Told alternately from the points of view of a number of different characters (some more prominent than others) and multiple times, this is a terrifically inventive twist on the time travel genre. Mascaranhas has expertly built a world where time travel exists, and explores the inside culture of the Conclave that controls it and the implications that time travel has on the travellers themselves. Much like Audrey Niffenegger’s The Time Traveller’s Wife, The Psychology of Time Travel doesn’t feel like a science fiction book – perhaps more like speculative fiction, although it takes place in our timeline, just an alternative one.
There’s a lot of digest. First and foremost is the relationships between the four women and the other protagonists and their further relationships with lovers, husbands, children and, to put it bluntly, death. Then there’s the endlessly fascinating time travel stuff, and the psychology of it of course; what it’s like to interact with future selves, if it’s beneficial, or healthy to return to relatives or loved ones who have died, where (or when) you can travel to – in this imagination there’s no returning to a time prior to the discovery of time travel and an as yet unexplained limit as to how far someone can travel), what the mental health effects are of travelling throughout time, and how knowledge of the future can corrupt or comfort.
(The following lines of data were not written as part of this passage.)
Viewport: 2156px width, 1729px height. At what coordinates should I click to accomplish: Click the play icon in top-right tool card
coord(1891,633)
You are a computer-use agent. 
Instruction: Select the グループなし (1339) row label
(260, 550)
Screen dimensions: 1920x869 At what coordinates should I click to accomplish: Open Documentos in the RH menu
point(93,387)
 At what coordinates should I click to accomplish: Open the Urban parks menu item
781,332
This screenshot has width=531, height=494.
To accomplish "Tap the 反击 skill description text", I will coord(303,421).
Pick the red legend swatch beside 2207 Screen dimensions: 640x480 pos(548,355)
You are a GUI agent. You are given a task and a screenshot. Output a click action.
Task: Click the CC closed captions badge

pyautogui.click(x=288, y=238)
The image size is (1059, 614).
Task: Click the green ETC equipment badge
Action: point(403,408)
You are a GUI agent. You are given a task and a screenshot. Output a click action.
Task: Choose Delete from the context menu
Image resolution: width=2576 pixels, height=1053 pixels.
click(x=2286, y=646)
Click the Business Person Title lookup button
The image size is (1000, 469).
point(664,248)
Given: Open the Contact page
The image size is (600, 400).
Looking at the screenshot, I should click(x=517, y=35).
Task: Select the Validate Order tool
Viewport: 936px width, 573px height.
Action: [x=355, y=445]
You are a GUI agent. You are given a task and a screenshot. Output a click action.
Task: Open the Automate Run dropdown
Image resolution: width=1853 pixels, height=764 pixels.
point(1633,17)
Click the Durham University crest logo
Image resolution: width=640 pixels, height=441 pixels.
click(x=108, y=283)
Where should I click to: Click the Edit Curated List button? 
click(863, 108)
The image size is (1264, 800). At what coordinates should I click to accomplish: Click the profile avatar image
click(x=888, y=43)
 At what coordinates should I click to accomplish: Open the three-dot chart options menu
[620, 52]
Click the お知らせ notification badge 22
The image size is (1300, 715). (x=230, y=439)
What makes the writing so skilled and the novel such a success is the slow build of plot, introduction and expansion of characters and drip-drabs of information pertaining to the effects of time travel on the people who do it and the implications for the world around them. The characters are well defined and fascinating – we have Odette, the Archaeology graduate who discovers the dead body, and her burgeoning detective skills that drive the narrative towards solving the mystery further. There’s Grace, one of the four inventors whose flirty nature and artistic bent belie her utter genius and Margaret, the leader of the four, a baroness turned scientist turned head of the Conclave whose tendency towards steeliness and even cruelty shapes the fates of all involved.
Male characters get a fairly short thrift; only two or three are given chapter titles and even then they’re alongside the women they are companions to, but seeing as the crux of the book centres on the female relationships it makes sense narratively. A hugely entertaining and satisfying read, wrapping your head around the science and psychology innovations is only half the job. The heart of the matter is how, and when, we let friendship and fate collide.